We have a timber frame house built out of doug fir, built 3 years ago in Eastern Tennessee. The inside and outside were stained and then finished with poly. Not sure what kind but I think Sherwin Williams. Except where the sap continues to bleed out and needs to be cleaned (steel wool) off, we shouldn't have to deal with the interior timbers for a long time, if ever. The outside posts and beams for the porches are starting to wear down where the sun beats on them and will need to be refinished next year. Otherwise it is holding up pretty well. The only other problem is the carpenter bees have taken a liking to the taste in places. I talked to reps at local the Sherwin Williams store and a local painter, and they said there isn't a lot you can do about either. No stain or finish holds up to the sun for more than a few years, and the bees will acquire a taste for the wood eventually, no matter what you put on it. As far as keeping the antique look of the wood, not sure, other than not to stain them.

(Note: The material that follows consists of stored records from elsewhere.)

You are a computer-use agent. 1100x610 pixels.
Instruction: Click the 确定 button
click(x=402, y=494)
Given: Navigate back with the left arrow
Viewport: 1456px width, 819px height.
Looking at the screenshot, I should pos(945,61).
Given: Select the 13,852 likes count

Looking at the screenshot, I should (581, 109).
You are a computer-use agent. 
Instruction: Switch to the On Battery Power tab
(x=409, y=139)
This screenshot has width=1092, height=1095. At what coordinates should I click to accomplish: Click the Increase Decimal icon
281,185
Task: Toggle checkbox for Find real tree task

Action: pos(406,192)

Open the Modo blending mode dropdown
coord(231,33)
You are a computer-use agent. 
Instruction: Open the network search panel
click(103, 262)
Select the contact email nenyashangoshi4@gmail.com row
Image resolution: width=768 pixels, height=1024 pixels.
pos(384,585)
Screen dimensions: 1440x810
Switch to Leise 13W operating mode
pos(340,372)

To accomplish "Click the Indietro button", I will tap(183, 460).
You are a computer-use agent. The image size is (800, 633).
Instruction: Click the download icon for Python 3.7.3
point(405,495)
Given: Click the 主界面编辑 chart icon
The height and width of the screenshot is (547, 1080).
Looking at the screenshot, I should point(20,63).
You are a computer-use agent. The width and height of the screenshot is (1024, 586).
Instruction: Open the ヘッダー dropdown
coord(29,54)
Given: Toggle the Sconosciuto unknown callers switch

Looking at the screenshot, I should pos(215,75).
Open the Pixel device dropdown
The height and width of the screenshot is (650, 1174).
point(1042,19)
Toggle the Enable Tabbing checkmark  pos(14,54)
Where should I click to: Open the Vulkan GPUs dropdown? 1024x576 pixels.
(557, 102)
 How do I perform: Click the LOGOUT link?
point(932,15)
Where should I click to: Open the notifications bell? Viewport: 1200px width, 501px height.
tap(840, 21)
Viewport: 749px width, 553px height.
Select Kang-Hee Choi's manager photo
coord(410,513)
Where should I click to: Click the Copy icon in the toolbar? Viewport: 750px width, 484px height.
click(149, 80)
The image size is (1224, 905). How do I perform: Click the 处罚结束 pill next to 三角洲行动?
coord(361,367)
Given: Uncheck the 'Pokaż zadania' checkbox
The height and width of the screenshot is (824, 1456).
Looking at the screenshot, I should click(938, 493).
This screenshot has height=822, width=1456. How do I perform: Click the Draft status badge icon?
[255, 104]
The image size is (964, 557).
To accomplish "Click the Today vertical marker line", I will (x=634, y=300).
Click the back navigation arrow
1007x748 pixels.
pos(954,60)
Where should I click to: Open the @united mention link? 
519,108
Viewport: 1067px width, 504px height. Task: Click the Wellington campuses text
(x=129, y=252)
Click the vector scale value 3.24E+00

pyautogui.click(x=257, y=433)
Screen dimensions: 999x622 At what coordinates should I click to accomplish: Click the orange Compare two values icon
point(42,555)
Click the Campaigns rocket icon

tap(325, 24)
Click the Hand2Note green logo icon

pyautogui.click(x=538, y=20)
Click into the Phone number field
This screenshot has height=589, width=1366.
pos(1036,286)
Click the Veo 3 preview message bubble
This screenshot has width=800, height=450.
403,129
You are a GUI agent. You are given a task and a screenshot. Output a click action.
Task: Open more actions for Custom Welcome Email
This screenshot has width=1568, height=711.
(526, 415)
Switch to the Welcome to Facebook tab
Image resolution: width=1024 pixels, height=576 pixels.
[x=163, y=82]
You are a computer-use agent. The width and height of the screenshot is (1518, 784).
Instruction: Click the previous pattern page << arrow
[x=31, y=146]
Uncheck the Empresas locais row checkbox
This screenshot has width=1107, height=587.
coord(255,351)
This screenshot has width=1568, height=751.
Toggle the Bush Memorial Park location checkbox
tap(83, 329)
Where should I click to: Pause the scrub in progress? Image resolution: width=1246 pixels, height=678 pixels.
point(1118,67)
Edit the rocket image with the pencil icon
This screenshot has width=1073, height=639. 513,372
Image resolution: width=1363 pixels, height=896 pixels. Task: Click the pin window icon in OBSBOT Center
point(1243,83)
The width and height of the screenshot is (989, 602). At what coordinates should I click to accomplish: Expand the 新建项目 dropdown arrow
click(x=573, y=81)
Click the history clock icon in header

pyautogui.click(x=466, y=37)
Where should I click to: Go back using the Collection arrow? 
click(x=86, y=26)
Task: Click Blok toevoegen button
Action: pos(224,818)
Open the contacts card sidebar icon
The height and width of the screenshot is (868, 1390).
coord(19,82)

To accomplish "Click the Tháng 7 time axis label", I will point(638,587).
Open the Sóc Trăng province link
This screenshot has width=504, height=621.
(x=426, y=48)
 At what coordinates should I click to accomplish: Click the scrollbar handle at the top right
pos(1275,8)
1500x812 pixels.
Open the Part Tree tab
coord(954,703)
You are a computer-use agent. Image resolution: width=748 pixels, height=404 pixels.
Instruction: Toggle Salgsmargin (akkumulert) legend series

If you have a log home or timber frame dealer in the area, you may want to talk to them.

Good luck


----------



## MrRon

Boiled linseed oil and turpentine would probably work, but I don't like the idea of having this flamable mixture associated with a house. Any finish will eventually deteoriate in the weather, something that wooden boat owners have had to contend with forever. Some kind of preservative that soaks into the wood would be my guess, like the one suggested by Tom


----------



## hObOmOnk

When I work with beams, new or aged, I cut a Japanese-style kerf, called a sewari, the length of the beam. This is a sacrificial split that relieves the natural splitting tension in the wood. The sewari is usually cut on the side that does not show.

For outdoor finishing, I use Sikkens Cetol products.

Hope this helps…


----------